Réécrivez l’extrait entre « Préoccupé du fait » et « problème des inégalités. », inclus, en remplaçant « pauvreté » par « misère ».

# [EXTRAIT]
• • •
Préoccupé du fait que trop de personnes sont encore contraintes de vivre dans l’extrême pauvreté, M. Niang a souligné qu’une croissance dictée par le marché ne peut à elle seule garantir que personne ne soit laissé pour compte.  La montée des inégalités doit être l’affaire de tous, a-t-il insisté, car elle étouffe la croissance économique et compromet l’avènement de sociétés inclusives où les richesses sont partagées.  Plus important encore, a-t-il ajouté, la promesse de ne laisser personne de côté, qui est au cœur du Programme 2030, ne pourra pas être tenue tant que tous les pays ne s’engageront pas à remédier au problème des inégalités.

M. Niang a appelé les gouvernements et les institutions à « impérativement » changer leur manière de penser et d’agir.  Il a souligné que le progrès ne pourra être possible dans chaque pays que si les revenus de l’État sont suffisants pour financer l’investissement dans les services publics, l’aide sociale et les infrastructures qui contribuent à promouvoir l’égalité des chances.  Il a jugé indispensable d’améliorer les perspectives sociales et l’accès aux infrastructures et services essentiels de qualité.  « Nous devrions tous voir la protection sociale comme un investissement et non comme une dépense », a-t-il ajouté.
• • •
# [CONTENU DES DONNÉES]
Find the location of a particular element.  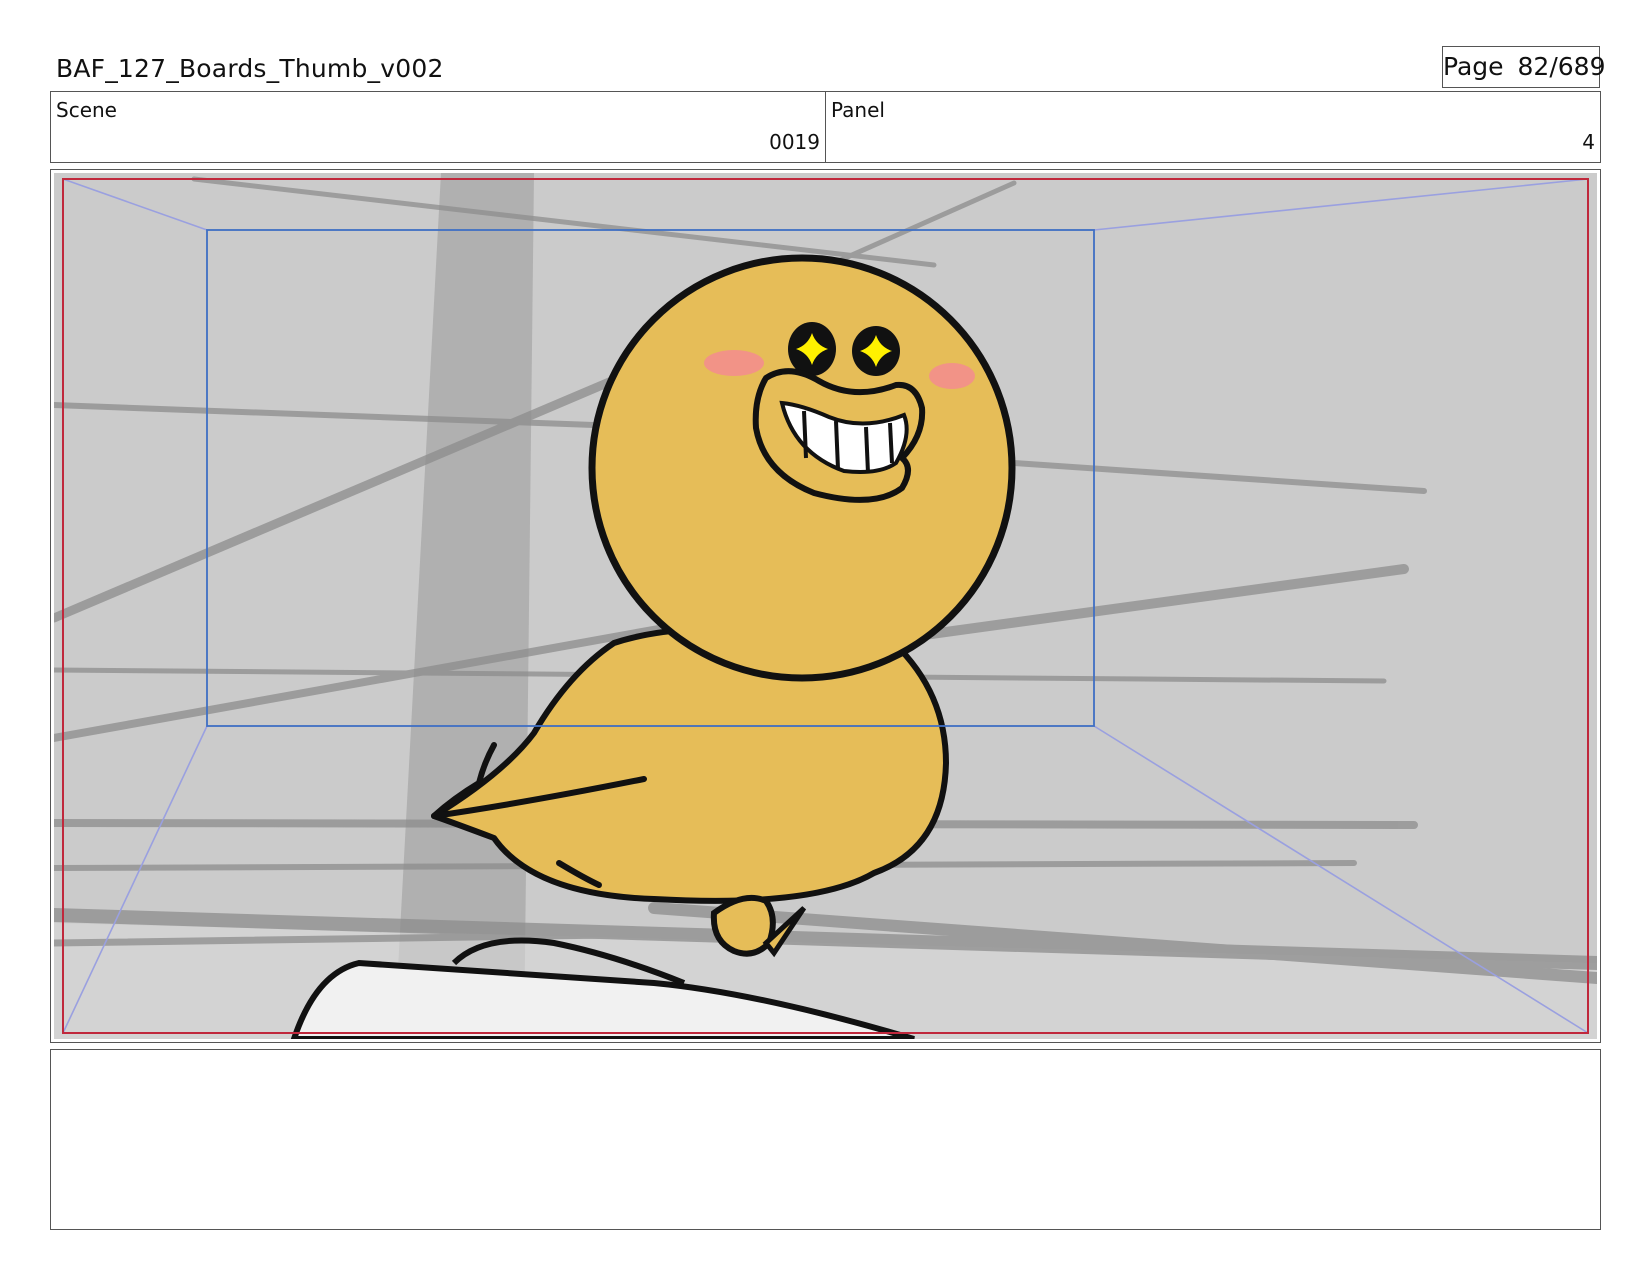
• • •
# [TÂCHE ACCOMPLIE]
Préoccupé du fait que trop de personnes sont encore contraintes de vivre dans l’extrême misère, M. Niang a souligné qu’une croissance dictée par le marché ne peut à elle seule garantir que personne ne soit laissé pour compte.  La montée des inégalités doit être l’affaire de tous, a-t-il insisté, car elle étouffe la croissance économique et compromet l’avènement de sociétés inclusives où les richesses sont partagées.  Plus important encore, a-t-il ajouté, la promesse de ne laisser personne de côté, qui est au cœur du Programme 2030, ne pourra pas être tenue tant que tous les pays ne s’engageront pas à remédier au problème des inégalités.